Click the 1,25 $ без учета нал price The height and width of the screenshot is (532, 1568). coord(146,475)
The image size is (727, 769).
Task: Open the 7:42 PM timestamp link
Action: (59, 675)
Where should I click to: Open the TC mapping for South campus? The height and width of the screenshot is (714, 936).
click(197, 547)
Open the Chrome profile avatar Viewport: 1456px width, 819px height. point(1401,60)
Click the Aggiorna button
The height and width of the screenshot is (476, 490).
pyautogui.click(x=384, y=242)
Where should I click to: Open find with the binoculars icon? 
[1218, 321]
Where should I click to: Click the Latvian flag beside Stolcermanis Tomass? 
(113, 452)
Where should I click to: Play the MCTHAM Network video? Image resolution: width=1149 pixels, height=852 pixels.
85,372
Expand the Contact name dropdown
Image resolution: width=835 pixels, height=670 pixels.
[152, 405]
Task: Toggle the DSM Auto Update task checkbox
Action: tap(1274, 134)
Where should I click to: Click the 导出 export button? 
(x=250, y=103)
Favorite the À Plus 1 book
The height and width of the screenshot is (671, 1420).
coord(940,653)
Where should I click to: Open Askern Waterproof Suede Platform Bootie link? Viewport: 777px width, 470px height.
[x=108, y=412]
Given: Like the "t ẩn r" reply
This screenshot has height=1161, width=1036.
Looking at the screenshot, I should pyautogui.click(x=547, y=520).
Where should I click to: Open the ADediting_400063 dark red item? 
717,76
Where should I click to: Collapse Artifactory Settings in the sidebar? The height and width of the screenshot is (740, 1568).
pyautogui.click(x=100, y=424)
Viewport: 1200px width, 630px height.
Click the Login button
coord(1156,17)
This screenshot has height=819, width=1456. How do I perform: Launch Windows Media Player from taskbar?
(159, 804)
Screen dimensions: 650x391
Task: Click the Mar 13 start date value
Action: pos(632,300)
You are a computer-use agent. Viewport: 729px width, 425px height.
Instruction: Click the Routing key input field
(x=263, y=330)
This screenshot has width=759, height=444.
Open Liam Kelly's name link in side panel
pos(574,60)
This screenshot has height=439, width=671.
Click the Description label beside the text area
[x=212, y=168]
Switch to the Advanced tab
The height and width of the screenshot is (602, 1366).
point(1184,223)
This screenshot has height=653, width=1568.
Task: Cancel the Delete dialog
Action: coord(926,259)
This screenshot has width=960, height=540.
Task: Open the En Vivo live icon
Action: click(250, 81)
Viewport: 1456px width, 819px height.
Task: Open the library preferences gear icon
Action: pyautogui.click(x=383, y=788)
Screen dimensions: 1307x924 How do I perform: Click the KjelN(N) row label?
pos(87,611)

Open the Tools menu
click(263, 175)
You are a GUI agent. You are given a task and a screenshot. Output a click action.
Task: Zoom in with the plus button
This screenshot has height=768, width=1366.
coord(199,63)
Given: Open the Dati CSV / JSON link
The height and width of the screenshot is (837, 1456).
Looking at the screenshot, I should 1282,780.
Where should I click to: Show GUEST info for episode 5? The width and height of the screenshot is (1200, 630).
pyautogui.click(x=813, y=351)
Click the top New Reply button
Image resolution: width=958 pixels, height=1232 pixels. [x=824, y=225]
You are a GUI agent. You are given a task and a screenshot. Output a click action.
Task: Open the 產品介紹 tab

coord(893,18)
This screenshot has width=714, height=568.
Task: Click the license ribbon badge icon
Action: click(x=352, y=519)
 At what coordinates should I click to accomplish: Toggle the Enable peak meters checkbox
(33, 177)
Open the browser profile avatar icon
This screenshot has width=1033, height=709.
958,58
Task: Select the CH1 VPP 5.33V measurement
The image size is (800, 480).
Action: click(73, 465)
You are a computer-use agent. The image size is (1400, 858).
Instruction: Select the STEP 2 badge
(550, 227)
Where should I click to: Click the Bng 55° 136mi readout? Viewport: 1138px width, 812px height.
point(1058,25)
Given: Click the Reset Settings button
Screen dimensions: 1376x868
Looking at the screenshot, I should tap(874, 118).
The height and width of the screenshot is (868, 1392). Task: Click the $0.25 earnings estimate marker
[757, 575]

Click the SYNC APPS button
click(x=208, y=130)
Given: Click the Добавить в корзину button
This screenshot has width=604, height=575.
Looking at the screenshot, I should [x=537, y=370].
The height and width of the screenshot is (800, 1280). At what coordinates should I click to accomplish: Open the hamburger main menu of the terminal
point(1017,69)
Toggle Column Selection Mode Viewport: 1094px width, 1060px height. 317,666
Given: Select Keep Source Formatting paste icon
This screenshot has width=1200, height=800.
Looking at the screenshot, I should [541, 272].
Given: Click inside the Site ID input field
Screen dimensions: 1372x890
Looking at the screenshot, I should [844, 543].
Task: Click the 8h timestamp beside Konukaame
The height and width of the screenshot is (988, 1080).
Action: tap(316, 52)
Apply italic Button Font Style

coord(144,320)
□ □ □
◆ **Task to complete**
Return the items from the line with "This screenshot has height=819, width=1456." up to and including the line with "click(263, 175)", reproducing each line verbatim.

◆ **In response**
This screenshot has height=819, width=1456. How do I perform: Launch Windows Media Player from taskbar?
(159, 804)
Screen dimensions: 650x391
Task: Click the Mar 13 start date value
Action: pos(632,300)
You are a computer-use agent. Viewport: 729px width, 425px height.
Instruction: Click the Routing key input field
(x=263, y=330)
This screenshot has width=759, height=444.
Open Liam Kelly's name link in side panel
pos(574,60)
This screenshot has height=439, width=671.
Click the Description label beside the text area
[x=212, y=168]
Switch to the Advanced tab
The height and width of the screenshot is (602, 1366).
point(1184,223)
This screenshot has height=653, width=1568.
Task: Cancel the Delete dialog
Action: coord(926,259)
This screenshot has width=960, height=540.
Task: Open the En Vivo live icon
Action: click(250, 81)
Viewport: 1456px width, 819px height.
Task: Open the library preferences gear icon
Action: pyautogui.click(x=383, y=788)
Screen dimensions: 1307x924 How do I perform: Click the KjelN(N) row label?
pos(87,611)

Open the Tools menu
click(263, 175)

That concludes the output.